Question

If an inverse trigonometric function is given by $y={{\tan }^{-1}}\left( \dfrac{x-\sqrt{x}}{1+{{x}^{\dfrac{3}{2}}}} \right)$ , then find out the value of ${{\dfrac{dy}{dx}}_{x=1}}$ .

Answer 1

Hint:We can rearrange and substitute $x=\tan A$ and ${{x}^{\dfrac{1}{2}}}=\tan B$. Then, we can use the chain rule of differentiation for $f(g(x))$ given by ${{f}^{'}}(g(x))\times {{g}^{'}}(x)$ and then solve it.

Complete step-by-step solution -

So we have been given that $y={{\tan }^{-1}}\left( \dfrac{x-\sqrt{x}}{1+{{x}^{\dfrac{3}{2}}}} \right)$.
So we can see that we can make the above equation in simpler form. If we want to differentiate in simpler form we should cancel the ${{\tan }^{-1}}$ . So for removing ${{\tan }^{-1}}$ we have to substitute $x$ and ${{x}^{\dfrac{1}{2}}}$ .
So simplifying it we get
$y={{\tan }^{-1}}\left( \dfrac{x-{{x}^{\dfrac{1}{2}}}}{1+x{{x}^{\dfrac{1}{2}}}} \right)$ ………… (1)
So let us consider $x=\tan A$ and ${{x}^{\dfrac{1}{2}}}=\tan B$ . Now substituting $x$ and ${{x}^{\dfrac{1}{2}}}$ by $\tan A$ and $\tan B$ we get,
$y={{\tan }^{-1}}\left( \dfrac{\tan A-\tan B}{1+\tan A\tan B} \right)$ ……….. (2)
So we know the identity $\tan (A-B)$ ,
$\tan (A-B)=\left( \dfrac{\tan A-\tan B}{1-\tan A\tan B} \right)$ …… (3)
 Now substituting (3) in (2), we get,
$\begin{align}
  & y={{\tan }^{-1}}\left( \dfrac{\tan A-\tan B}{1+\tan A\tan B} \right) \\
 & y={{\tan }^{-1}}(\tan (A-B)) \\
\end{align}$
So here ${{\tan }^{-1}}$ and $\tan $ get cancelled, we get $y=A-B$. So now resubstituting we get,
$y={{\tan }^{-1}}x-{{\tan }^{-1}}({{x}^{\dfrac{1}{2}}})$ …………. ($A={{\tan }^{-1}}x$and$B={{\tan }^{-1}}({{x}^{\dfrac{1}{2}}})$)
Now we know if $y={{\tan }^{-1}}x$, then the differentiation becomes,
$\dfrac{dy}{dx}=\dfrac{1}{1+{{x}^{2}}}$
Now we want to find for $y={{\tan }^{-1}}x-{{\tan }^{-1}}({{x}^{\dfrac{1}{2}}})$ . So for differentiating, we have to use chain rule in the ${{\tan }^{-1}}\left( {{x}^{\dfrac{1}{2}}} \right)$ .
So the chain rule tells us how to find the derivative of a composite function.

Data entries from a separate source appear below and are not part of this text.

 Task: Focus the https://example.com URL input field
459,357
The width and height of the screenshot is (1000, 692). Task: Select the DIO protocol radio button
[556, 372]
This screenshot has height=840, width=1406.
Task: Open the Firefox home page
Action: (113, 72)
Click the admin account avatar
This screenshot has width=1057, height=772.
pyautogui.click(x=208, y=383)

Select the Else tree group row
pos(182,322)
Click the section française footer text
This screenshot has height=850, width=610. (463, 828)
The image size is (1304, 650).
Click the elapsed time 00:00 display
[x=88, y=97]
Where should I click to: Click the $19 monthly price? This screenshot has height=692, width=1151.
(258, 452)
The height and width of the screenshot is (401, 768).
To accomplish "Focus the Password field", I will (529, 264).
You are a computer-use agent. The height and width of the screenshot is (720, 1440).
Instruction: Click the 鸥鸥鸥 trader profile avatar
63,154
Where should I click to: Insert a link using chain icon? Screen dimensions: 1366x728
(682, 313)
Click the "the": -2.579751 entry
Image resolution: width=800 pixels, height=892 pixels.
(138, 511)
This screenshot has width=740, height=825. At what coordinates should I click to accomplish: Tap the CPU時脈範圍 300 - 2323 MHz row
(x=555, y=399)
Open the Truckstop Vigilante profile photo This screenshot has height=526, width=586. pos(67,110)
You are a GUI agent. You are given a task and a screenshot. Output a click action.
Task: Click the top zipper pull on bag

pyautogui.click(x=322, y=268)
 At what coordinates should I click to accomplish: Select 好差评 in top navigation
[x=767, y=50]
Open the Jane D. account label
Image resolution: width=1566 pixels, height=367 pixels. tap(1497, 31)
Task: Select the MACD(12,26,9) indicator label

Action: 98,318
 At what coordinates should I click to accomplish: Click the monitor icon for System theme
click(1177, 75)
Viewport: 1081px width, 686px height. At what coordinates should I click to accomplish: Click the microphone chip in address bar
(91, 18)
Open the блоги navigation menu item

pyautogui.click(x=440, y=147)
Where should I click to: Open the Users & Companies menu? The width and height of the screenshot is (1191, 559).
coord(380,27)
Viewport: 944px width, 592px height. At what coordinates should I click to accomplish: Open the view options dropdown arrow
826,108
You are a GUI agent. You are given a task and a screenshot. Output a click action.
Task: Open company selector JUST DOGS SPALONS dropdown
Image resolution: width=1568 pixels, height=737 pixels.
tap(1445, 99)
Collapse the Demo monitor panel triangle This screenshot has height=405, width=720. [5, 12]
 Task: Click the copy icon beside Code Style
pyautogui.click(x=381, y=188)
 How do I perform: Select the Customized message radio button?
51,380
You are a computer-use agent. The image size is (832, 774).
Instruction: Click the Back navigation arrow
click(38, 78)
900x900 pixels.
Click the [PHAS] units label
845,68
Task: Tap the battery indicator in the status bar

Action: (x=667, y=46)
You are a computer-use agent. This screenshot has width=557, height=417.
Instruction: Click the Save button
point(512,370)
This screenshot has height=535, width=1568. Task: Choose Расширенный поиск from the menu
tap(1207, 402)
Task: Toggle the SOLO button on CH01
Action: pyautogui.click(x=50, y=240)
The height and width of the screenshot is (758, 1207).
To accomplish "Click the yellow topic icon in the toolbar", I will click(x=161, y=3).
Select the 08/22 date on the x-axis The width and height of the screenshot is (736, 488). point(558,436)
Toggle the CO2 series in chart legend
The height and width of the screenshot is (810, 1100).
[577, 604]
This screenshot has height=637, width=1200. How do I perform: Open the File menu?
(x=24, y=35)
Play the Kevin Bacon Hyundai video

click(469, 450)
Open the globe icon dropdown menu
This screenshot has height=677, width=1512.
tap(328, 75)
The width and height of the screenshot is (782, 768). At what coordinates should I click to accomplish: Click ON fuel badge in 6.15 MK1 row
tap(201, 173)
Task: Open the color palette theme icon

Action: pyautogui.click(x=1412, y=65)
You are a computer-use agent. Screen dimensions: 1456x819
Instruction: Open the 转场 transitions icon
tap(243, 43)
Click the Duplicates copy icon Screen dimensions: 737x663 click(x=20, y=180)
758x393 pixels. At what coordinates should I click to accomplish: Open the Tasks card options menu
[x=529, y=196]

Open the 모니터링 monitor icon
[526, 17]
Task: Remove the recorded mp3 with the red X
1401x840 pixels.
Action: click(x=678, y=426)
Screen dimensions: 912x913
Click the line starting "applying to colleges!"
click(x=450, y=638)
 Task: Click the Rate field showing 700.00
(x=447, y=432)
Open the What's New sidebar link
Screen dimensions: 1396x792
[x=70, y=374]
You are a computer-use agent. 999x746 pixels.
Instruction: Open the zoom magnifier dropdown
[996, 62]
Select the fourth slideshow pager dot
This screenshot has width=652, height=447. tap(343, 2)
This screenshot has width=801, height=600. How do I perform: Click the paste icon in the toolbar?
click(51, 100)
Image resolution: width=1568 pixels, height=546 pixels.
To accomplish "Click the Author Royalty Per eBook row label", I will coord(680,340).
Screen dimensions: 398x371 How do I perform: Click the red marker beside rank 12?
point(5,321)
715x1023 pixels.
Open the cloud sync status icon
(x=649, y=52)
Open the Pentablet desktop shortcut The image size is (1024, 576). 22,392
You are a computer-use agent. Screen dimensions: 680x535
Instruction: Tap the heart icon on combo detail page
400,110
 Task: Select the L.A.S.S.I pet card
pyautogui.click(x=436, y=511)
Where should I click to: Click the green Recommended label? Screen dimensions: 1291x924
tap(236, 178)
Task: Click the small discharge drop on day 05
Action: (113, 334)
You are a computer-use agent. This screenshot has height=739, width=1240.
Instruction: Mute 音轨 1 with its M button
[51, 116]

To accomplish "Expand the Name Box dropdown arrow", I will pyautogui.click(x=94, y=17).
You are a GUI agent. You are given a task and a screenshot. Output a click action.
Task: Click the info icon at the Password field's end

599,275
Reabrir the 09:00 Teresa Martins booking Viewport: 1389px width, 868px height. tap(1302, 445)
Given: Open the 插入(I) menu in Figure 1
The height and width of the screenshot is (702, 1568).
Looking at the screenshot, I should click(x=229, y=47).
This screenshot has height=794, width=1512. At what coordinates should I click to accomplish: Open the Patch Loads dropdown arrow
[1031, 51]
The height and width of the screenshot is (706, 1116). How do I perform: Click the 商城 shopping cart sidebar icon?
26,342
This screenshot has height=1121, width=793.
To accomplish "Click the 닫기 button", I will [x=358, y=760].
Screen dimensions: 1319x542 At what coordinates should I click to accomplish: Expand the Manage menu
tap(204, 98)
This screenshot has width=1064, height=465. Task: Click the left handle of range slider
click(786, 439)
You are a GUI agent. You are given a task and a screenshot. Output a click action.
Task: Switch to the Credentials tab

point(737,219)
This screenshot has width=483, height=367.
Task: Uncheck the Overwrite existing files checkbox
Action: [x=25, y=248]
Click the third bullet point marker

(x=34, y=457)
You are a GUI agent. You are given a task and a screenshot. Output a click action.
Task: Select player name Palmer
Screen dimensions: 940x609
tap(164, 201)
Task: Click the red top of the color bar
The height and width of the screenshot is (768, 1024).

The chain rule states that the derivative of $f(g(x))$ is ${{f}^{'}}(g(x))\times {{g}^{'}}(x)$ . In other words, it helps us differentiate composite functions.
So differentiating and applying chain rule for ${{\tan }^{-1}}\left( {{x}^{\dfrac{1}{2}}} \right)$ we get,
$\begin{align}
  & \dfrac{dy}{dx}=\dfrac{1}{1+{{x}^{2}}}-\dfrac{1}{1+{{({{x}^{\dfrac{1}{2}}})}^{2}}}\dfrac{d({{x}^{\dfrac{1}{2}}})}{dx} \\
 & \dfrac{dy}{dx}=\dfrac{1}{1+{{x}^{2}}}-\dfrac{1}{1+{{({{x}^{\dfrac{1}{2}}})}^{2}}}\left( \dfrac{1}{2\sqrt{x}} \right) \\
\end{align}$
Simplifying we get,
$\dfrac{dy}{dx}=\dfrac{1}{1+{{x}^{2}}}-\dfrac{1}{2(1+x)\sqrt{x}}$ ……… (4)
Now we want to differentiate at $x=1$ , ……………………. (given that differentiate at $x=1$)
So substituting $x=1$ in (4), we get,
$\begin{align}
  & {{\dfrac{dy}{dx}}_{x=1}}=\dfrac{1}{1+{{1}^{2}}}-\dfrac{1}{2(1+1)\sqrt{1}} \\
 & {{\dfrac{dy}{dx}}_{x=1}}=\dfrac{1}{1+1}-\dfrac{1}{2(2)} \\
 & {{\dfrac{dy}{dx}}_{x=1}}=\dfrac{1}{2}-\dfrac{1}{4} \\
\end{align}$
So to solve above we must take LCM
$\begin{align}
  & {{\dfrac{dy}{dx}}_{x=1}}=\dfrac{2-1}{4} \\
 & {{\dfrac{dy}{dx}}_{x=1}}=\dfrac{1}{4} \\
\end{align}$
${{\dfrac{dy}{dx}}_{x=1}}=\dfrac{1}{4}$
So we get ${{\dfrac{dy}{dx}}_{x=1}}$ as $\dfrac{1}{4}$ .

Note: You should be familiar with the properties or identity such as $\tan (A-B)=\left( \dfrac{\tan A-\tan B}{1-\tan A\tan B} \right)$ . While differentiating $\dfrac{dy}{dx}$ be careful that you do not miss any of the value for differentiating. Take utmost care for differentiating ${{\tan }^{-1}}$ since it is complicated. While substituting $x=1$ be careful that you do not miss it anywhere.